Crestview High chorus celebrates 70th anniversary

Editor's Note: This is part of the News Bulletin's special coverage, "100 years of hometown pride."

Please see the insert, with the same title, in the Dec. 19-22 Weekend Edition for more stories about North Okaloosa County's centennial celebrations.

CRESTVIEW — The Crestview High School chorus will leave town for spring competitions and performances during the second half of the group's 70th anniversary.

But it's local performances that bring the greatest rewards, choral music director Kevin Lusk said.

"When we sing in the community, the response is, ‘Wow, these are great kids; we just hear about the bad kids," he said. "We say, ‘Hey, here are kids who care about you and care about the town.’ We belong to the community and we like to go out there and perform.”

EARLY DAYS AND EVOLUTION

Betty Curenton, who attended CHS in the early 1950s, fondly recalls the school's glee club, which formed in 1945. “It was a good time,” she said. “We’d practice just about every day … I was just today humming a tune, ‘Yankee Doodle went to town… That was in our music book."

Lusk, who has directed the chorus since 1995, said the program has evolved. Now, "it benefits the kids by giving them opportunities to grow and perform as vocalists, and to travel,” he said.

The chorus attends regional, national and international competitions, and music festivals, offering experiences otherwise unavailable to students from a rural community. CHS chorus students have performed in Carnegie Hall, at the Statue of Liberty, the U.S. Capitol, the Grand Ole Opry, St. George Cathedral in London, Casa Loma Castle in Toronto, and at Disney World, among other venues.

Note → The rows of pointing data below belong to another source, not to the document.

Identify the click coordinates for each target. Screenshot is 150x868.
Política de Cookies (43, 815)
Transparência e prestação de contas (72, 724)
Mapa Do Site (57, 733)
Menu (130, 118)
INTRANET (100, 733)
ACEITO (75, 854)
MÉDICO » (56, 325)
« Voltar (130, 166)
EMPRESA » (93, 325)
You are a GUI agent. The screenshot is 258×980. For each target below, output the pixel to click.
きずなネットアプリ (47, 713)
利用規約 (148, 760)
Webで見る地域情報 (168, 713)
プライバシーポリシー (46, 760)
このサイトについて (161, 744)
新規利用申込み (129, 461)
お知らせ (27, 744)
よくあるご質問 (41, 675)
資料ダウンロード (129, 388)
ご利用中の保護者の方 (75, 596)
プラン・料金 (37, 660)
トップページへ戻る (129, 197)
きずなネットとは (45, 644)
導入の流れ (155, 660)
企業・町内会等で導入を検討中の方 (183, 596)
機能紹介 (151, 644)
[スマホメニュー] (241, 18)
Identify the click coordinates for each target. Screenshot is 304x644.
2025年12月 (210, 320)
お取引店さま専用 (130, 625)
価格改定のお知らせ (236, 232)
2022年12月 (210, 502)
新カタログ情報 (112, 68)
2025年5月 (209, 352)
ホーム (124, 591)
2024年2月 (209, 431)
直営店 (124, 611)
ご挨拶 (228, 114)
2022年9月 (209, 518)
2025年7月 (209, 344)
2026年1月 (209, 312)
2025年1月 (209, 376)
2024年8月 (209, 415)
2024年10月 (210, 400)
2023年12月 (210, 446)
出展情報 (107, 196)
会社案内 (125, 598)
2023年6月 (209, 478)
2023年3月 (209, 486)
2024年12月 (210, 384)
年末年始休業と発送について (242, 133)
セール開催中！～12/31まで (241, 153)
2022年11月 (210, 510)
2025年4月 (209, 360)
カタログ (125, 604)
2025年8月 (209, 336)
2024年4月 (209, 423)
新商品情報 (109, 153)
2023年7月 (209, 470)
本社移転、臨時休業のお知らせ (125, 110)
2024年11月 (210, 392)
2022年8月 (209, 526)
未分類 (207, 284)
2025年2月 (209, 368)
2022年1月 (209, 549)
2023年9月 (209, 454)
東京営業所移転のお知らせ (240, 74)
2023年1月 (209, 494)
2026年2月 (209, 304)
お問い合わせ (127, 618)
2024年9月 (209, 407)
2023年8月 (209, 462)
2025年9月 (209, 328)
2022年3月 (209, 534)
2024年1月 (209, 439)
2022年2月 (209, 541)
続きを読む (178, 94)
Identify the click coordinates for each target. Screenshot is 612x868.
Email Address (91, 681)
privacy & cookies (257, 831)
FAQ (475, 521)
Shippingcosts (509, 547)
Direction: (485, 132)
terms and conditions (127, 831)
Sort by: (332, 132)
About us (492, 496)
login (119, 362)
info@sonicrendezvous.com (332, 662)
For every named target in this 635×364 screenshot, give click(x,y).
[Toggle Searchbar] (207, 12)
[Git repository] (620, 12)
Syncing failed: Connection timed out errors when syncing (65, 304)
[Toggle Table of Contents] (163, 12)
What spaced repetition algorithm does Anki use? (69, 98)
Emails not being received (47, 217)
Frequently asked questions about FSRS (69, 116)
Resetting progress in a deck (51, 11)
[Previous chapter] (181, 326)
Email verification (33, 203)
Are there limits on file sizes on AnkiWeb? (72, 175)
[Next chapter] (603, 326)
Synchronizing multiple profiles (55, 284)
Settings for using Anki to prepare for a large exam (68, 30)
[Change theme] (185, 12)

The program prepares students, regardless of their singing goals, Lusk said. “We have kids who will go on and sing in church choirs and community choirs, but we have kids who have gone on to Broadway and the theme parks in Orlando,” he said. “We have everything from ‘Hey, I’ll use this in my church singing’ to those who make it a profession.”

TEACHERS

Shirley Cadle is among 20 teachers who've trained voices since the CHS choral music program's inception.

“I remember just having the most talented and outgoing students," said Cadle who helmed the program from 1980 to 1994. "We were like a family.”

Crestview Mayor David Cadle, her husband, directed the Big Red Machine more than 25 years. The couple frequently collaborated on spring stage musicals, with band members forming a pit orchestra while the chorus performed Broadway songs. “It was really rewarding,” Mayor Cadle said.  

Shirley Cadle said one of the biggest accolades of her career came from two of choral music’s biggest names. “We were at a competition at Disney,” she said. “The judges were (renowned music arranger) Norman Luboff and (award-winning choirmaster) Frank Pooler. Normal Luboff made a comment after we performed a chorus line-type show: He said he didn’t think he was going to get a performance. We got a 99 from him, and I cherish that.”

But her biggest reward was building a small program into the community’s premiere choral group. “When I first started the program, I had 13 students,” she said. “When I left, I had 180.”

TODAY

The CHS chorus’ popularity was evident at the Dec. 15 Christmas concert in the school's Pearl Tyner Auditorium. For the finale, following a tradition begun by Lusk, former members were invited to join the massed chorus for Handel’s “Hallelujah Chorus.”

More than 25 alumni squeezed onto the risers, adding their voices to the 120 already assembled as many audience members rose to their feet, paying the traditional respect that King George II purportedly showed the piece at its 1743 London premiere.

After performances at local retirement homes and the Crestview Public Library’s Noel Night, chorus members headed home, concluding the first half of their 70th year. The second half includes a spring concert, usually in May; representing Crestview at the Mississippi Show Choir Competition in Poplarville, and the Southern Showcase near Auburn, Ala.; and regional and state competitions.

“You have (school) groups that never get a whole lot of recognition, and then you have groups like the band and chorus that are very visible to the community,” Lusk said.

“We’re happily one of those that people recognize and appreciate.”

CRESTVIEW’S CHORUS

Crestview High School's chorus comprises these choirs:

Chanticleer: An elite show choir of vocalists who perform 20 or more times during each school year

Destiny: Female vocalists who sing and dance locally and nationally

Chorale: The 50 or more members of this choir must maintain a 2.0 grade point average and master basic musicianship

Men’s and Women’s Choirs: All choral music students start their vocal training in these choirs before being selected for the show choirs or chorale

Source: Crestview High School

WANT TO HEAR MORE?

Crestview radio station WAAZ/WJSB, 104.7 FM and 1050 AM, will broadcast highlights of the Crestview High School chorus and band’s Christmas concerts on Dec.25.

The chorus concert will air at 10:06 a.m.; the band will follow at 11:06 a.m.